Sunday, June 10, 2007

It's Good To Be Back in Brooklyn, Baby

Thanks to RVK for hosting an excellent roof-top party on a Thursday night in the East Village. A painfully fun reminder of why New York is such a great town, and adding un-needed pressure to the current NYC vs. SF dilemma. Aside from the collection of friends and drinks on RVK's rooftop, the draws of the evening were a ridiculous-but-useful inflatable movie projection screen (which is available from both SkyMall and Walmart, I am told, depending on your shopping preferences - and which will be featured in the forthcoming First Annual Cold Spring Film Festival, I am assured) and, projected on to that screen, the break-dancing classic Breakin'. Also worth your time:

Take a moment to check out the website for Wafaa Bilal - a performance artist of Iraqi descent who is currently "performing" in a one-man show in Chicago, the concept for which involves him sitting in a room 24/7 while visitors to his website are able to control a paintgun that can be used to shoot him (or not) with paintballs. The gallery apparently rejected the original title of the piece "Shoot an Iraqi" in favor of "Domestic Tension," according to an NPR profile to which I was listening. The commentary, of course, on violence, the current Iraqi war, and the chasm of day-to-day experience between those of us, here, comfortably in America, and all those Iraqis and western soldiers in the midst of conflict in Iraq.

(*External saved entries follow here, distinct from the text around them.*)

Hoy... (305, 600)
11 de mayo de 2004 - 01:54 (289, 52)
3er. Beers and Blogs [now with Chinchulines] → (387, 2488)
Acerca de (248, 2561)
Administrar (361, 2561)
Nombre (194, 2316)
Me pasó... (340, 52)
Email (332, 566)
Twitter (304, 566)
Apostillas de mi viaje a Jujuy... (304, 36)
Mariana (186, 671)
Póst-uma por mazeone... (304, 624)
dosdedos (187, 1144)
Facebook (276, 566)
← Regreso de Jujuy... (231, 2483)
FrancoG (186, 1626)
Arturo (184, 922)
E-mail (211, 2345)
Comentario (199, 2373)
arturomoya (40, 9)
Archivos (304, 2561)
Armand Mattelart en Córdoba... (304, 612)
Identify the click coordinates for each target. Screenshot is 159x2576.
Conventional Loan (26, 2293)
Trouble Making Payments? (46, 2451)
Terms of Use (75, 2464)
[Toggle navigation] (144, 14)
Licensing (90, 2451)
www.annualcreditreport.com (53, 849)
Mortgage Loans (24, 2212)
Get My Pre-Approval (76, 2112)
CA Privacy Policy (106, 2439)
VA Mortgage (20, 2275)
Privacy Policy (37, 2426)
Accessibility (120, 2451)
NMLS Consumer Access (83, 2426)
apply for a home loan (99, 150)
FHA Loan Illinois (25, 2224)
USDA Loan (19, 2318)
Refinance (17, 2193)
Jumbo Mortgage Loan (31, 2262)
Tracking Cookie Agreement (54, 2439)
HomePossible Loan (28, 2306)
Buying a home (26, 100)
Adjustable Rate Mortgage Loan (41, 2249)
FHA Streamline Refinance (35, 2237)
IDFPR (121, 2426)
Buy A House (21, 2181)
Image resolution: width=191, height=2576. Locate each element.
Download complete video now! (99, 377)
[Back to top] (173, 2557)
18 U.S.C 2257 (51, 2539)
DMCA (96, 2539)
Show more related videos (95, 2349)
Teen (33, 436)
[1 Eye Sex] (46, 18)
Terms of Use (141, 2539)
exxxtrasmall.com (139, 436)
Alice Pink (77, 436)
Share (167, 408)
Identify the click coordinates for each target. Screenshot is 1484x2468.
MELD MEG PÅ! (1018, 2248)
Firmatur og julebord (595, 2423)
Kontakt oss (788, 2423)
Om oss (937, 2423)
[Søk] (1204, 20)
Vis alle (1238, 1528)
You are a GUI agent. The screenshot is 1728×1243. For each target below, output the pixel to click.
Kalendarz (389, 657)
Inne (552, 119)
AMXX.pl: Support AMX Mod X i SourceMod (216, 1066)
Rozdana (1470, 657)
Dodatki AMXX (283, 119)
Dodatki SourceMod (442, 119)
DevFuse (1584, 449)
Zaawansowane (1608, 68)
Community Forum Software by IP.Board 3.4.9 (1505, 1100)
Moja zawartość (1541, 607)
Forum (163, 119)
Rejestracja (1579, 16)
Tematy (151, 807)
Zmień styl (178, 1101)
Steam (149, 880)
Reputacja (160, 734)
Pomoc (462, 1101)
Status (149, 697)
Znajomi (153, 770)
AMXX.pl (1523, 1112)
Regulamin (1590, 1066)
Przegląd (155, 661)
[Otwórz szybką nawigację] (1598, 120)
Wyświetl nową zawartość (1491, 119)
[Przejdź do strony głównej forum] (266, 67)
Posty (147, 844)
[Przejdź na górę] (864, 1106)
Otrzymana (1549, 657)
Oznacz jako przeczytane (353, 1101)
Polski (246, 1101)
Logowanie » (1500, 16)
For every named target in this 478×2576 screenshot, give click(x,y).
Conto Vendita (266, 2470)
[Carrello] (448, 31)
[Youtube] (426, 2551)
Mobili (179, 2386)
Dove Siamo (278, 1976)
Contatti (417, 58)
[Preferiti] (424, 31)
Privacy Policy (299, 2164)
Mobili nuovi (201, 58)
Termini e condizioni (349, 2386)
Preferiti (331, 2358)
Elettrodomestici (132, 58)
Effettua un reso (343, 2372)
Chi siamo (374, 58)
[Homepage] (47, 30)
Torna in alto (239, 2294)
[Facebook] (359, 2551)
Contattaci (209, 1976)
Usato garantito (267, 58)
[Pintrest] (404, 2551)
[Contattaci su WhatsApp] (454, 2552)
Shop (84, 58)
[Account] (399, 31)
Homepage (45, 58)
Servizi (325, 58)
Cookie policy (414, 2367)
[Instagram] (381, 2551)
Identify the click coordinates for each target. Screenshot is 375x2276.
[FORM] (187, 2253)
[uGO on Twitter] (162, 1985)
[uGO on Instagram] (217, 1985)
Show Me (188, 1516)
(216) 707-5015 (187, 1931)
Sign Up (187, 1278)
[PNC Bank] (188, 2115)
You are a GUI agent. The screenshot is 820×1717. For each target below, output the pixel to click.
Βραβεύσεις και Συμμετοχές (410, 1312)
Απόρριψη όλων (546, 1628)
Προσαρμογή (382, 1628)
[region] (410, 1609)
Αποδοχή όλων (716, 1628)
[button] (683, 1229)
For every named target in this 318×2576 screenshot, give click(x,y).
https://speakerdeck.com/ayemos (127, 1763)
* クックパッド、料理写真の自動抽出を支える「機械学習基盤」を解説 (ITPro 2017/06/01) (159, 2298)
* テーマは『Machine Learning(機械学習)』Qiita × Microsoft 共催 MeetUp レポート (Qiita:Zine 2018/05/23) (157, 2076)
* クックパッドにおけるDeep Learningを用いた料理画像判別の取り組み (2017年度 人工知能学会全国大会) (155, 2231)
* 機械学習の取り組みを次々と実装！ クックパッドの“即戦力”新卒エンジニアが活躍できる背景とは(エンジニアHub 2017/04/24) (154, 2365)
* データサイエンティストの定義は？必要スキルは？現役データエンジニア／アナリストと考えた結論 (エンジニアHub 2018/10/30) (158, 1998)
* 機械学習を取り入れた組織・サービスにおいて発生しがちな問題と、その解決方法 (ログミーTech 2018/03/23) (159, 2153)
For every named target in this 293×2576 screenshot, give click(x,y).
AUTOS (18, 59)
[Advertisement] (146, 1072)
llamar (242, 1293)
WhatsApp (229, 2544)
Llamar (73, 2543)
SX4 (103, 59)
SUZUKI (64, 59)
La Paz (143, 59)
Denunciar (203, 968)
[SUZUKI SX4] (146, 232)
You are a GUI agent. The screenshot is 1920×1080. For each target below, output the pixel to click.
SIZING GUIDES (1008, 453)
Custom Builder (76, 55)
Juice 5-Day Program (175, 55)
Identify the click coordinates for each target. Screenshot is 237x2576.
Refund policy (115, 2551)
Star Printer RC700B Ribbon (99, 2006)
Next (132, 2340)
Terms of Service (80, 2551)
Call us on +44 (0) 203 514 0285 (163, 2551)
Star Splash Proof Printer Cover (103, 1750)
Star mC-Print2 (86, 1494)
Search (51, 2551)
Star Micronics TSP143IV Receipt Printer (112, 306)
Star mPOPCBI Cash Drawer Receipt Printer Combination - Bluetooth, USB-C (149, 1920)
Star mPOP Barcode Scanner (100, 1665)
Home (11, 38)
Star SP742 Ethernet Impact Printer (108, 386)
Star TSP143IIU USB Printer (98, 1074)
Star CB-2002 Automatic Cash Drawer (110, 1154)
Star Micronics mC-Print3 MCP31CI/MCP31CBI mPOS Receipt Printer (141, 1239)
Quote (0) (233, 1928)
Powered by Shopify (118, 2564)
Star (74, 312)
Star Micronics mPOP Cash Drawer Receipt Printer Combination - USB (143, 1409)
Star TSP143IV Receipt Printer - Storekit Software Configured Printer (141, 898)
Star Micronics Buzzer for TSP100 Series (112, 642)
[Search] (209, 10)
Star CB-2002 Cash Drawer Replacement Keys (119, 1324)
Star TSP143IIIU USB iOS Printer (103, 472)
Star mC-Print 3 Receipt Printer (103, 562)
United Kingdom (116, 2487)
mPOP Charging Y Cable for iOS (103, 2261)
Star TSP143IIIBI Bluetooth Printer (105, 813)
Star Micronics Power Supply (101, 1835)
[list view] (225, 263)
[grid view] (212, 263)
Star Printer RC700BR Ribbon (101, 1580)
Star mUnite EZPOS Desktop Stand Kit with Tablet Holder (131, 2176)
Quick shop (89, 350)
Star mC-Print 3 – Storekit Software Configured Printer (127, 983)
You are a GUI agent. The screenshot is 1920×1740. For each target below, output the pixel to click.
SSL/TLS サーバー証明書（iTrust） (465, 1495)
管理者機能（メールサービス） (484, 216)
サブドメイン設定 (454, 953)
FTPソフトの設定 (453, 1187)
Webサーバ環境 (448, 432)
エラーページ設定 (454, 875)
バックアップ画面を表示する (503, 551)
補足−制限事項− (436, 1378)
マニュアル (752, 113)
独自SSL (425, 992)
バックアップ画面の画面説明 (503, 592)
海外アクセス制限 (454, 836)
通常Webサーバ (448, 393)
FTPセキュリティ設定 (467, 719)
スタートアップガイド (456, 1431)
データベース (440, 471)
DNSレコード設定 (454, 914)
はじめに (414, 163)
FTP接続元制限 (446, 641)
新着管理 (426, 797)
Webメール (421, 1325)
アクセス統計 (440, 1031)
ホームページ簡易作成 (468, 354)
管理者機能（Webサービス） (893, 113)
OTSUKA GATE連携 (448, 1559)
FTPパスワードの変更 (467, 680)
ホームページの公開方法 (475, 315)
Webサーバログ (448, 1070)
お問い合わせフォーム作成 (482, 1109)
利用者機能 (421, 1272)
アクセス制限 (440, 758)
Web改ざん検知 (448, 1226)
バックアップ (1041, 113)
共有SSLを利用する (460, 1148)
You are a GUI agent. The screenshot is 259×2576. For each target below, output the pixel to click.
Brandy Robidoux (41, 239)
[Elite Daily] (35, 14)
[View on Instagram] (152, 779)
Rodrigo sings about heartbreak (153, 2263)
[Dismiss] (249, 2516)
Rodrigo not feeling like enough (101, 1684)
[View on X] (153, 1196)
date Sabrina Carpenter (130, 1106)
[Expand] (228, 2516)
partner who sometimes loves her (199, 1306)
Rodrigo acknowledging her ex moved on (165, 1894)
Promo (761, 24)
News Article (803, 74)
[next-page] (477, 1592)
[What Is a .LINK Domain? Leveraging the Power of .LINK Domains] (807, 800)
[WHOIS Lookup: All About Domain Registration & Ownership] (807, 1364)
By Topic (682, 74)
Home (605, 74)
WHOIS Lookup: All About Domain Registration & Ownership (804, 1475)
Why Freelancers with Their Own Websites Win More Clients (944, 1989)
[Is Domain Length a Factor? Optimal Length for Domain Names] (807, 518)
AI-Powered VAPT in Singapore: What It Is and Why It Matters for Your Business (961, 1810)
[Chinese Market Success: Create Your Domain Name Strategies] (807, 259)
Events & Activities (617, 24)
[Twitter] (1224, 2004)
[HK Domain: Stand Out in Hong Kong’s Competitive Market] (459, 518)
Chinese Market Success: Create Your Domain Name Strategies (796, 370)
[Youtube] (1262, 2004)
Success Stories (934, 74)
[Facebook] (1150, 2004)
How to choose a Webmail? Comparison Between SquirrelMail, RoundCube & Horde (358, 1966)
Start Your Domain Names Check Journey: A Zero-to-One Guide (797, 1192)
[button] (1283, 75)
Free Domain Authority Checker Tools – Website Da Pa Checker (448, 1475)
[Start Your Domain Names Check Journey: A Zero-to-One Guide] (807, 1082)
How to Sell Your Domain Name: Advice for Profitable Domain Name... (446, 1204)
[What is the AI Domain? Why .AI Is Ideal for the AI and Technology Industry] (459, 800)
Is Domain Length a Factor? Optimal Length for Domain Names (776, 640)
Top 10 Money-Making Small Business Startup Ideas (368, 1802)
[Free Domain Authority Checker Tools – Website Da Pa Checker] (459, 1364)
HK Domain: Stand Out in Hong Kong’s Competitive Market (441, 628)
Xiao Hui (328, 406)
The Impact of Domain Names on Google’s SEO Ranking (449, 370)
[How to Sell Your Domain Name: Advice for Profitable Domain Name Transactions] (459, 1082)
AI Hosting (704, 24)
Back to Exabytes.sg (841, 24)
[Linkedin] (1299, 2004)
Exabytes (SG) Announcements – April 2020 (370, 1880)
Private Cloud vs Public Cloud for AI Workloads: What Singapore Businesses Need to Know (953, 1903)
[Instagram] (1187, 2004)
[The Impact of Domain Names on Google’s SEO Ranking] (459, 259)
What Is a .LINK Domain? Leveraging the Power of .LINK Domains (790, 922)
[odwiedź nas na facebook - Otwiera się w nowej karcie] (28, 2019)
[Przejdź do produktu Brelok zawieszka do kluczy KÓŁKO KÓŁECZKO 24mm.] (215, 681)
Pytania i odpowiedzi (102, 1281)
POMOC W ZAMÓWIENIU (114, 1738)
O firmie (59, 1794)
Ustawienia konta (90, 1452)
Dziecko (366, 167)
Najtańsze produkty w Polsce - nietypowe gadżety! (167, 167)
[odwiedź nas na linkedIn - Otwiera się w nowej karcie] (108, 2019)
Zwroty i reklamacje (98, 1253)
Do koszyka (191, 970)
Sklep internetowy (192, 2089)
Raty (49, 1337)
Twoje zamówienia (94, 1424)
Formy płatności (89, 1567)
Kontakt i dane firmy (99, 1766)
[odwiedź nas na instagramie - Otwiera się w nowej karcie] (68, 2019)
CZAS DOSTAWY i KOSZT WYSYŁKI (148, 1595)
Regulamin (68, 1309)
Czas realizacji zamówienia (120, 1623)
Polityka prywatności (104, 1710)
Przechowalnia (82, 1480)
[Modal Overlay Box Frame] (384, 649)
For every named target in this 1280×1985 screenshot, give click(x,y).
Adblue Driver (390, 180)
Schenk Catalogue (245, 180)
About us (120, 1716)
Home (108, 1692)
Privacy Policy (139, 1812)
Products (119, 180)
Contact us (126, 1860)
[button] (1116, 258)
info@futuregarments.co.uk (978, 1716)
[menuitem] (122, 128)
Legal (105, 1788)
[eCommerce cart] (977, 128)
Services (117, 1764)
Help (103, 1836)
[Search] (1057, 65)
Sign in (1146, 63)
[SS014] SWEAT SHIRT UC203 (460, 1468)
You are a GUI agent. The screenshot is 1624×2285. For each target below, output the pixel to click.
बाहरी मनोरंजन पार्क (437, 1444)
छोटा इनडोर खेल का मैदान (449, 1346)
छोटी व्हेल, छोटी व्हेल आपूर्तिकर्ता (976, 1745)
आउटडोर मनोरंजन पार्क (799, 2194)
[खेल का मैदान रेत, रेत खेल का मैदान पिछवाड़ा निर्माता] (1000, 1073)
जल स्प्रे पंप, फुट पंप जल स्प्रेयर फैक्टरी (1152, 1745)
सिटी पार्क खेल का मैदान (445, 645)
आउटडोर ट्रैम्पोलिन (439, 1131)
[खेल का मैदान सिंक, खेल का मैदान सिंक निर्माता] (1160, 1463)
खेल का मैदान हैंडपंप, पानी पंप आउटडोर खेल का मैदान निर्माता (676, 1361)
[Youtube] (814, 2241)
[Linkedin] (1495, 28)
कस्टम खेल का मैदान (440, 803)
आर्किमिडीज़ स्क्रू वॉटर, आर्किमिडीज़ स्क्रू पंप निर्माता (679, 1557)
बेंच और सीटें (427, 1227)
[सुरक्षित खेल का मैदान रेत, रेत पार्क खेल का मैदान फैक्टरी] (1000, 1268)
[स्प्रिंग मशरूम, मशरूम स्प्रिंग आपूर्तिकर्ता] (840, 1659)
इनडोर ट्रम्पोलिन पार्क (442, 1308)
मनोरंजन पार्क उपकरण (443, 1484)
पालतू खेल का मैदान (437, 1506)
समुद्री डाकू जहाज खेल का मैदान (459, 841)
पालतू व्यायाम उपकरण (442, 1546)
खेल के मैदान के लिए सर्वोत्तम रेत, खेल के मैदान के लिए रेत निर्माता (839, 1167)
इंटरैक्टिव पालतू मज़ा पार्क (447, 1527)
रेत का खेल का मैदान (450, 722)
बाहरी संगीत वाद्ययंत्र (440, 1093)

Slate.com's occasionally useful "Explainer" feature providing some provenance for the term "piss like a race horse." Conclusion: accurate.

Venezuelan President Hugo Chavez told his supporters:
'to give away possessions they do not need such as an extra refrigerator because he only wants true socialists to be members of a new single party he is forming.

"Whoever has a fridge they do not need, put it out in the village square. Whoever has a truck, a fan or a cooker they do not need, give something away. Let's not be selfish. I demand you do it," Chavez said at a milk producing cooperative, in remarks released on Monday.

Chavez, who calls capitalism an evil, said he would donate $250,000 of his own money and added, "Let's see who follows the example."'

Between Venezuela and Brazil, politics in Latin America bears watching these days. For me, Chavez is at least entertaining, and it's worth remembering that not so long ago (i.e., through the end of the Cold War), the non-aligned movement was a large, if not always coherent, bloc of countries that are ever-increasing in both population and prominence in global politics. Also worth wondering is where a self-proclaimed socialist gets an extra $250K to donate...

Watched a surprisingly-full matinee show of "Knocked Up," the new Judd Apatow movie, in a suburban theater in South County, RI last week (and also, coincidentally, re-watched half of "The 40 Year Old Virgin" this morning). There are some definite pleasures to the movie - the twenty-something stoner-bud vibe of the lead character Ben and his friends, Seth Rogen and Paul Rudd's occasionally-too-true psychedelic stroll through Las Vegas, Paul Rudd, in general, whose wry/bitter characters are wincingly great (see the odd and under-appreciated "Two Nights" if your netflix queue is sufficiently small), Judd Apatow's children, and, of course, the featuring of three attractive and funny women in lead and supporting roles. But, all that said, the movie is amusing at best, a little long, and probably deserving of a rental more than anything else. As an addendum, Dana Stevens at Slate.com takes on the non-issue of abortion as a logical plot point in the movie.